Severn
The Severn River is the Longest River in the United Kingdom, stretching 220 miles. The river rises at Plynlimon at 2,000 feet and runs through Shropshire, Powys, and Worcestershire. At Apperley, the river flows at 107 cubic meters per second into the Bristol Channel, which eventually empties into the Celtic Sea. The Severn River has a drainage basin size of 4,400 square miles, and its major tributaries are Vyrnwy, Stour, and Teme. Along its course, the river features various bridges and trains that provide an effective mode of transportation. The Severn River is a vital feeding area for waders and spot ladybirds. The River Severn has claimed up to 300 lives, while floods in Tewkesbury in 2007 ruined buildings worth thousands of dollars.

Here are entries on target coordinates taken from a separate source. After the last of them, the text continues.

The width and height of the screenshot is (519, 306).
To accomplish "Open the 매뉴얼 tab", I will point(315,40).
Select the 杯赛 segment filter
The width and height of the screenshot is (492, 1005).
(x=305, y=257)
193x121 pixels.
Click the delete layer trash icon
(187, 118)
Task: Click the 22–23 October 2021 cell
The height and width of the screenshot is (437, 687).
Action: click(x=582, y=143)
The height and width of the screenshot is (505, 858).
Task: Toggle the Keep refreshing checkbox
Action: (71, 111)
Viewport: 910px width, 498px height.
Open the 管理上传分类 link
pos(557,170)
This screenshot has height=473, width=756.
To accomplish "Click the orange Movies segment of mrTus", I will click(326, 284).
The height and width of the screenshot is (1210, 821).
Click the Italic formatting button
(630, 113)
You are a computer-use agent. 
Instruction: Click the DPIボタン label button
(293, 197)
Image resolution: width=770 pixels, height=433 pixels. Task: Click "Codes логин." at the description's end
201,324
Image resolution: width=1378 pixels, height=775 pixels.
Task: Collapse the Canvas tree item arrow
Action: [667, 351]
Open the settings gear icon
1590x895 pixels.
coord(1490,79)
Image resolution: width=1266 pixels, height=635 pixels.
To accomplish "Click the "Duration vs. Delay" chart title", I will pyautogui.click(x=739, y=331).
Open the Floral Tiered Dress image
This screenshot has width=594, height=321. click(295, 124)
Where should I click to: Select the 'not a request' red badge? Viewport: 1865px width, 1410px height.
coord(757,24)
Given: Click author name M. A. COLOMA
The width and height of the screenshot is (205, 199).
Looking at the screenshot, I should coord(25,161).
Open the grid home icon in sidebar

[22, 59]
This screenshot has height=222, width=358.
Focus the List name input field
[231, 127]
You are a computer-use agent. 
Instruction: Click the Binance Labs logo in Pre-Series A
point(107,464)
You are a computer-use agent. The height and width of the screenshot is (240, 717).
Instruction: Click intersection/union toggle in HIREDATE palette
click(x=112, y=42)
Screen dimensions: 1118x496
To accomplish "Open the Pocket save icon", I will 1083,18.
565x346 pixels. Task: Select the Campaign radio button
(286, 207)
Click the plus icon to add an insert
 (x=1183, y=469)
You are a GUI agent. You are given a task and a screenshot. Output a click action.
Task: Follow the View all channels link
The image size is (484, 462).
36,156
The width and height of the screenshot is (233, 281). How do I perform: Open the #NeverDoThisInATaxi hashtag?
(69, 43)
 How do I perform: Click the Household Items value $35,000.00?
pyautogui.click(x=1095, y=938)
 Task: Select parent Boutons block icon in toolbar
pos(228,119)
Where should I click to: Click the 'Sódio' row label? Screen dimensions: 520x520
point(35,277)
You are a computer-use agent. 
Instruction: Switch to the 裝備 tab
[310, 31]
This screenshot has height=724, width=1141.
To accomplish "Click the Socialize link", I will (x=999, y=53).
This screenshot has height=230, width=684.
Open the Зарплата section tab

The current form of the River Severn is the consequence of a multi-million-year history and complicated underlying geology, but it is also the result of glaciation during the last ice age in the Quaternary period's Pleistocene era. The river flows through a terrain built by Ordovician and Silurian rocks in Wales. These lower Palaeozoic rocks are replaced by Permian and Triassic age strata when it approaches the Shropshire Plain, albeit they are mainly hidden behind a thick blanket of Quaternary sediments. Certain portions also traverse Carboniferous layers, as seen at Shrewsbury and over much of the distance between Ironbridge and Bewdley. The Permo-Triassic bedrock then continues until the Severn passes occasionally onto the Jurassic outcrop south of Tewkesbury. Only the SSW-NNE-aligned valley on either side of Welshpool has any visible geological structural link; the valley follows the lines of the Severn Valley Faults. It goes straight over geological features for much of the rest of its route.